**EXERCISE**:
Stop after the line containing "Click the Aldi logo icon"; retype every line of the data before it exactly, starting from the first.

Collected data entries
+-------+
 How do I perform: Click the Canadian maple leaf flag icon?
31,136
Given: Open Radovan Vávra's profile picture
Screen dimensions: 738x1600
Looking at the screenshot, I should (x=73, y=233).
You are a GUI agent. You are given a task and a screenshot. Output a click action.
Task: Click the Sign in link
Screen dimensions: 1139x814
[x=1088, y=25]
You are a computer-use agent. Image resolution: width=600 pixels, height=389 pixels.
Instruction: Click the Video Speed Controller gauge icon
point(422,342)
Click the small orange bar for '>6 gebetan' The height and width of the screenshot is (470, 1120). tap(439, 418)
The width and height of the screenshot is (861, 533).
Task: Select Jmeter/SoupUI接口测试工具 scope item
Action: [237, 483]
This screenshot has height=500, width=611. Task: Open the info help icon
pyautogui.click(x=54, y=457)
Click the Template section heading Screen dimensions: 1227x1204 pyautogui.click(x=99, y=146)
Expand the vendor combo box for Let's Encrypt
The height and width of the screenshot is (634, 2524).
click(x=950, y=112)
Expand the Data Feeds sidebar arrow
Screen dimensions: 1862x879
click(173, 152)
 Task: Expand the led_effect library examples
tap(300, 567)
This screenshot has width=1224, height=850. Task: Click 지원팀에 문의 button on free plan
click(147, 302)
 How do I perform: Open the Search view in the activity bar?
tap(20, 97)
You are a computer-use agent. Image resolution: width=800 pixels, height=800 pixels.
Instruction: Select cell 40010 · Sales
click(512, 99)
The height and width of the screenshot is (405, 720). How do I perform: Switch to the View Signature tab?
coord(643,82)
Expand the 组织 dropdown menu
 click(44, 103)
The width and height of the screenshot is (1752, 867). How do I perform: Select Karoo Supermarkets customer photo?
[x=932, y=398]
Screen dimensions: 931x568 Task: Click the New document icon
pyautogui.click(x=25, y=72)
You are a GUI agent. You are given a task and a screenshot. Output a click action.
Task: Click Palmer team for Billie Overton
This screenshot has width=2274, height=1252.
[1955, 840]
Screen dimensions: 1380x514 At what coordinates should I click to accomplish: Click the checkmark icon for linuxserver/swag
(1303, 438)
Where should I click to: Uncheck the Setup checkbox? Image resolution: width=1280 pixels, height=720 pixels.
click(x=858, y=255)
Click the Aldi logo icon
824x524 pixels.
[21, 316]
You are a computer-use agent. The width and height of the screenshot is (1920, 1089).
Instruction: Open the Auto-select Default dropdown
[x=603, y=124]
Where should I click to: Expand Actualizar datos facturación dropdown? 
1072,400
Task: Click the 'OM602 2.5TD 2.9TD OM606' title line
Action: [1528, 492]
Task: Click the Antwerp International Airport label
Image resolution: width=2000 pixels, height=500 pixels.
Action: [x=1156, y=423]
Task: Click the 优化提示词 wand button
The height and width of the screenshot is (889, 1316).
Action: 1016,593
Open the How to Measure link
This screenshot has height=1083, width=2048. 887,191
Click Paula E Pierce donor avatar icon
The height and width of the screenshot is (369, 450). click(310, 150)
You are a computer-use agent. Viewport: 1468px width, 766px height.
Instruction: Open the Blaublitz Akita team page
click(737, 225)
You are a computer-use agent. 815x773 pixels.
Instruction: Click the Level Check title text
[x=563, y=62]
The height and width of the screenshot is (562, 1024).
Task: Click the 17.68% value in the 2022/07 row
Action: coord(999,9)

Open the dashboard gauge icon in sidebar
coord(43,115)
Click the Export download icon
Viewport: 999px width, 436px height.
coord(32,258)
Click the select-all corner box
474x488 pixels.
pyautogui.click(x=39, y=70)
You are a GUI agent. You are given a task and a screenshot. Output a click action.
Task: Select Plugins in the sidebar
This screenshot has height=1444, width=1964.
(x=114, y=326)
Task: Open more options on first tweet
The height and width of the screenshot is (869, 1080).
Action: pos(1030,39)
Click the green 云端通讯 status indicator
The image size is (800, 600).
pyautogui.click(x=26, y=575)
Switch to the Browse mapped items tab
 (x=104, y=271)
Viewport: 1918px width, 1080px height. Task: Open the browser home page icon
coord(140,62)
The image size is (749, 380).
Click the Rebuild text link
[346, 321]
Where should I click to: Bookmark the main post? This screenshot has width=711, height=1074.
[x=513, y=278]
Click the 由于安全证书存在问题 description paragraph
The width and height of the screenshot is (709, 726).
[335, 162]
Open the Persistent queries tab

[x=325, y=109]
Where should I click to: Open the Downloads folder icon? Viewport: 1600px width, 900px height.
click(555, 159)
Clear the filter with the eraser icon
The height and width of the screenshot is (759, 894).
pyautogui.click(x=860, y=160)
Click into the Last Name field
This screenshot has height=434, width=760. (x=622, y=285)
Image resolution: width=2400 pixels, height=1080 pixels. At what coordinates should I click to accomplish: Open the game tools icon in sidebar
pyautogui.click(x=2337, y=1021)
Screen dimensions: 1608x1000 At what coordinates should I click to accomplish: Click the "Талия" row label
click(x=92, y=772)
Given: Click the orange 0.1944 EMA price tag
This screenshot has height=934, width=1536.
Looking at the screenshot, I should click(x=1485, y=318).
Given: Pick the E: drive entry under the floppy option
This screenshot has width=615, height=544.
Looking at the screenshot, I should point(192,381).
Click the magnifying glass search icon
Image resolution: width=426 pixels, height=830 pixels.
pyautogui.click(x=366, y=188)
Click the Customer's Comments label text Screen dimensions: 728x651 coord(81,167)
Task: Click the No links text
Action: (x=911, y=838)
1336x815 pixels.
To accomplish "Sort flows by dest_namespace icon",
+-------+
**RESULT**:
 How do I perform: Click the Canadian maple leaf flag icon?
31,136
Given: Open Radovan Vávra's profile picture
Screen dimensions: 738x1600
Looking at the screenshot, I should (x=73, y=233).
You are a GUI agent. You are given a task and a screenshot. Output a click action.
Task: Click the Sign in link
Screen dimensions: 1139x814
[x=1088, y=25]
You are a computer-use agent. Image resolution: width=600 pixels, height=389 pixels.
Instruction: Click the Video Speed Controller gauge icon
point(422,342)
Click the small orange bar for '>6 gebetan' The height and width of the screenshot is (470, 1120). tap(439, 418)
The width and height of the screenshot is (861, 533).
Task: Select Jmeter/SoupUI接口测试工具 scope item
Action: [237, 483]
This screenshot has height=500, width=611. Task: Open the info help icon
pyautogui.click(x=54, y=457)
Click the Template section heading Screen dimensions: 1227x1204 pyautogui.click(x=99, y=146)
Expand the vendor combo box for Let's Encrypt
The height and width of the screenshot is (634, 2524).
click(x=950, y=112)
Expand the Data Feeds sidebar arrow
Screen dimensions: 1862x879
click(173, 152)
 Task: Expand the led_effect library examples
tap(300, 567)
This screenshot has width=1224, height=850. Task: Click 지원팀에 문의 button on free plan
click(147, 302)
 How do I perform: Open the Search view in the activity bar?
tap(20, 97)
You are a computer-use agent. Image resolution: width=800 pixels, height=800 pixels.
Instruction: Select cell 40010 · Sales
click(512, 99)
The height and width of the screenshot is (405, 720). How do I perform: Switch to the View Signature tab?
coord(643,82)
Expand the 组织 dropdown menu
 click(44, 103)
The width and height of the screenshot is (1752, 867). How do I perform: Select Karoo Supermarkets customer photo?
[x=932, y=398]
Screen dimensions: 931x568 Task: Click the New document icon
pyautogui.click(x=25, y=72)
You are a GUI agent. You are given a task and a screenshot. Output a click action.
Task: Click Palmer team for Billie Overton
This screenshot has width=2274, height=1252.
[1955, 840]
Screen dimensions: 1380x514 At what coordinates should I click to accomplish: Click the checkmark icon for linuxserver/swag
(1303, 438)
Where should I click to: Uncheck the Setup checkbox? Image resolution: width=1280 pixels, height=720 pixels.
click(x=858, y=255)
Click the Aldi logo icon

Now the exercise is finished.